### YOUR GOAL
Which lines of the records below contain the word "gray"? Report each of them in full.

### SUPPLIED MATERIAL
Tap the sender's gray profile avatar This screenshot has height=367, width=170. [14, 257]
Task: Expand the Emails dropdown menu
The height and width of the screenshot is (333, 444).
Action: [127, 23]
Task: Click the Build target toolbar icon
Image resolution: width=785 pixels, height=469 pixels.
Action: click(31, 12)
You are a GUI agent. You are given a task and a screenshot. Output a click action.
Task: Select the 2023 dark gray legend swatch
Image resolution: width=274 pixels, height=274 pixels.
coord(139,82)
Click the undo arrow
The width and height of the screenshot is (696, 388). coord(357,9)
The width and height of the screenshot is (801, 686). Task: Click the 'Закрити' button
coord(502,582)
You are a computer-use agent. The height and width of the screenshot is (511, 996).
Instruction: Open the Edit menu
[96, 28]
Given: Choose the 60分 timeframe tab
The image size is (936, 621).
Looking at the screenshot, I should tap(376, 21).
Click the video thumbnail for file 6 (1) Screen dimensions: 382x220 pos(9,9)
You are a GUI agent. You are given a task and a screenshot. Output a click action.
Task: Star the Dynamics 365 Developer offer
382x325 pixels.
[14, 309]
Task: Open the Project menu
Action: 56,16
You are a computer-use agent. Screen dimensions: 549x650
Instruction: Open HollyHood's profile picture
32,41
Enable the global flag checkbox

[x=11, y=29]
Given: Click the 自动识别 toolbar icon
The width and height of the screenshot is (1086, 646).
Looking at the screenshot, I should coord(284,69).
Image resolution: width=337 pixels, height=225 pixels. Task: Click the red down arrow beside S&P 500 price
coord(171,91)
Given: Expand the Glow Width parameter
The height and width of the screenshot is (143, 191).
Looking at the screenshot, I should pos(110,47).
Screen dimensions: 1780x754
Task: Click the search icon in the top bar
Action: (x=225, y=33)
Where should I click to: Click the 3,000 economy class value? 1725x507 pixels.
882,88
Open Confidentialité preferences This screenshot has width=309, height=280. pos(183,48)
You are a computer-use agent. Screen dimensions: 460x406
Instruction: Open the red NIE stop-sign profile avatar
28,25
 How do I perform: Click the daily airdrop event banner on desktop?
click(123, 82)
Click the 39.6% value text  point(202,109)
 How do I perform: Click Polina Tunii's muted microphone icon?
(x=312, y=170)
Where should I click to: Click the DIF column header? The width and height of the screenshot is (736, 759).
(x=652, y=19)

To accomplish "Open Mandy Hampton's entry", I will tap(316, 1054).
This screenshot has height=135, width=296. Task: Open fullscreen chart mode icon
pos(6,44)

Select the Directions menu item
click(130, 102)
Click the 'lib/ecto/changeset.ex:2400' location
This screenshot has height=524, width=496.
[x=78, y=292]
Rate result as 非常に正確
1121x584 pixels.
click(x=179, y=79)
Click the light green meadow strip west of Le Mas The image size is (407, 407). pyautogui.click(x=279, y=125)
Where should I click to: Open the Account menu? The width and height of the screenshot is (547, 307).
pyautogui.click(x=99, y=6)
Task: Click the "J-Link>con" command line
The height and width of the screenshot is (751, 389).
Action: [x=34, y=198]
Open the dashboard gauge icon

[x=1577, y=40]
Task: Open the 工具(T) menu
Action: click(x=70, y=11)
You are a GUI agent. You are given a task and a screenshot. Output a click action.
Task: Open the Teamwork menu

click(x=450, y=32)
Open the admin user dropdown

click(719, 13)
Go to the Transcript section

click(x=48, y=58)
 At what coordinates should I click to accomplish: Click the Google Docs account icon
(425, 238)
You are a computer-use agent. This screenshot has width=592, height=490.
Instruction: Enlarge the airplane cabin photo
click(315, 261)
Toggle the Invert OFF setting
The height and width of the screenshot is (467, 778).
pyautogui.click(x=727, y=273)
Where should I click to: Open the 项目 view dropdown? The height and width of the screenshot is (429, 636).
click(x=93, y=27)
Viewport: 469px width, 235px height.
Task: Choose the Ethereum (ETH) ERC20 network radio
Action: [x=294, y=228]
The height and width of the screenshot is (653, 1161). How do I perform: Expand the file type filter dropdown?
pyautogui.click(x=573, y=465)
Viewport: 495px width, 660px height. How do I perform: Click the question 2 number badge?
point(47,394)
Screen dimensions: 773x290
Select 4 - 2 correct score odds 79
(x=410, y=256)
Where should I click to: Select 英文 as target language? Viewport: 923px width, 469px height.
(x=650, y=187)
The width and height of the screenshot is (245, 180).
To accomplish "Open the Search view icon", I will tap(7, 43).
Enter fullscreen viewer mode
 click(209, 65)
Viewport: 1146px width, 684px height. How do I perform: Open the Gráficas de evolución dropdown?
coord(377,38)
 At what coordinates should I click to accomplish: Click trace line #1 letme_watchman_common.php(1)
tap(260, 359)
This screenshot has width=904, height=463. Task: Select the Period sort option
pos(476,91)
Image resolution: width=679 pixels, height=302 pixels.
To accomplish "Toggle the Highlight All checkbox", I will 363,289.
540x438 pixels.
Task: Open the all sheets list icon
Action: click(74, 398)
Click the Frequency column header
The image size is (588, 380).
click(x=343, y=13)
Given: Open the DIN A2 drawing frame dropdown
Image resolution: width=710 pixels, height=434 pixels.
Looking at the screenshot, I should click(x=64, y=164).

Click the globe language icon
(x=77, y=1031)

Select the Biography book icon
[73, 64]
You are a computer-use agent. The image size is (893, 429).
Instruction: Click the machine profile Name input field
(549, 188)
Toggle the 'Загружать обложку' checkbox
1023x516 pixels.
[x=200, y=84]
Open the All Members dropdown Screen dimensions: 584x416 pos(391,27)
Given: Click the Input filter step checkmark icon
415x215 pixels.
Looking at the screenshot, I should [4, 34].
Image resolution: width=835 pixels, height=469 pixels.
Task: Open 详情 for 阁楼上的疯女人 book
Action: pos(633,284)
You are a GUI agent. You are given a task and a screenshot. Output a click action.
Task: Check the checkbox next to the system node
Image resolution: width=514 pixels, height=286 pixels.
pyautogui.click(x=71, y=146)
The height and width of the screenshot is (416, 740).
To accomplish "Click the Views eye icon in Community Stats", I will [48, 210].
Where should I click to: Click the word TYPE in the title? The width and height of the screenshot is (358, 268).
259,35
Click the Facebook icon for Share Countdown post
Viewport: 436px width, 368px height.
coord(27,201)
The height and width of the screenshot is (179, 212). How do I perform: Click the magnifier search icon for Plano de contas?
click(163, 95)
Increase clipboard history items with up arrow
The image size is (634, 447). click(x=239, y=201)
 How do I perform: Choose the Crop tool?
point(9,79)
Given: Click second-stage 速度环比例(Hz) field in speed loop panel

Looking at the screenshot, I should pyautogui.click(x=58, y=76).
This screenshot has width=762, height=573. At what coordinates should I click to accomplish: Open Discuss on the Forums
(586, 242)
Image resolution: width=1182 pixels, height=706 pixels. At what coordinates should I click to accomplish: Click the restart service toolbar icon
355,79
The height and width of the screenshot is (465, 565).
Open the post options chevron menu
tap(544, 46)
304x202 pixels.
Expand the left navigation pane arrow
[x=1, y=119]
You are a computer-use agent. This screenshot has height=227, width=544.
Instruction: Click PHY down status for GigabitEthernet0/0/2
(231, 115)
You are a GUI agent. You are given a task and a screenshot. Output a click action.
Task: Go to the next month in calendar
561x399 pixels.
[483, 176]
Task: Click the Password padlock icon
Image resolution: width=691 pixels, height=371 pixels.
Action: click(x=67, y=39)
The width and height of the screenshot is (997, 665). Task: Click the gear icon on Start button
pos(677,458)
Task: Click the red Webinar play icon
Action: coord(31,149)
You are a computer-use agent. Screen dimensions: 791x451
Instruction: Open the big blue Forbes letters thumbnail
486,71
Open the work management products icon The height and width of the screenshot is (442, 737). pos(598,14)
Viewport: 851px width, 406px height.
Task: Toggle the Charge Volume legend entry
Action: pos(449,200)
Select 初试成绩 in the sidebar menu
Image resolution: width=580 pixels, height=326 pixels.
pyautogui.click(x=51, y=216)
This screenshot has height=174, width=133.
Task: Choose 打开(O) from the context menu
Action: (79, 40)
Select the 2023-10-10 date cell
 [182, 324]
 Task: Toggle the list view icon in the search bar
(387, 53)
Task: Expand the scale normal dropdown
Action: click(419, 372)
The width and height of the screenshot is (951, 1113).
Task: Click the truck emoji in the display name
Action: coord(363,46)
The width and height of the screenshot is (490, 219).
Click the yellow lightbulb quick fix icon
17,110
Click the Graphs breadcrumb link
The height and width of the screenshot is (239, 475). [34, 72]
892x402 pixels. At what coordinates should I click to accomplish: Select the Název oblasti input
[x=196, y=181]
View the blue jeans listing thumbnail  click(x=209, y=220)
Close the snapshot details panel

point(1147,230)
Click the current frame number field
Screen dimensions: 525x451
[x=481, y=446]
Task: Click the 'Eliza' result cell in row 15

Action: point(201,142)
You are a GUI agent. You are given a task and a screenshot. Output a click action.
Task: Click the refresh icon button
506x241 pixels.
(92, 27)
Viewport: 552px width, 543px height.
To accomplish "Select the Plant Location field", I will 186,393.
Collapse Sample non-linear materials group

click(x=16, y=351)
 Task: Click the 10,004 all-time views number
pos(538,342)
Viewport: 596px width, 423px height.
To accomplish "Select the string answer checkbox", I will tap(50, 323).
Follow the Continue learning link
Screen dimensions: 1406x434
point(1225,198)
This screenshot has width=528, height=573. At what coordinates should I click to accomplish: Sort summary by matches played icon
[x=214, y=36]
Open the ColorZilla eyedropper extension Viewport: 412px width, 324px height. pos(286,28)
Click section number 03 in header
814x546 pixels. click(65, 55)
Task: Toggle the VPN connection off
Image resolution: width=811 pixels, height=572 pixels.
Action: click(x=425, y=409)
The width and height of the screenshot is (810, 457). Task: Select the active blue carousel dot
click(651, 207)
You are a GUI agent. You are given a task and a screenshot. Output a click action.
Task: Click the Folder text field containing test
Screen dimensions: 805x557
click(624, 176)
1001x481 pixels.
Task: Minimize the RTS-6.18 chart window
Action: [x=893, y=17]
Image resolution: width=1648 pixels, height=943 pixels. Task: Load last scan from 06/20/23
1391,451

### RESPONSE BOX
Tap the sender's gray profile avatar This screenshot has height=367, width=170. [14, 257]
Task: Select the 2023 dark gray legend swatch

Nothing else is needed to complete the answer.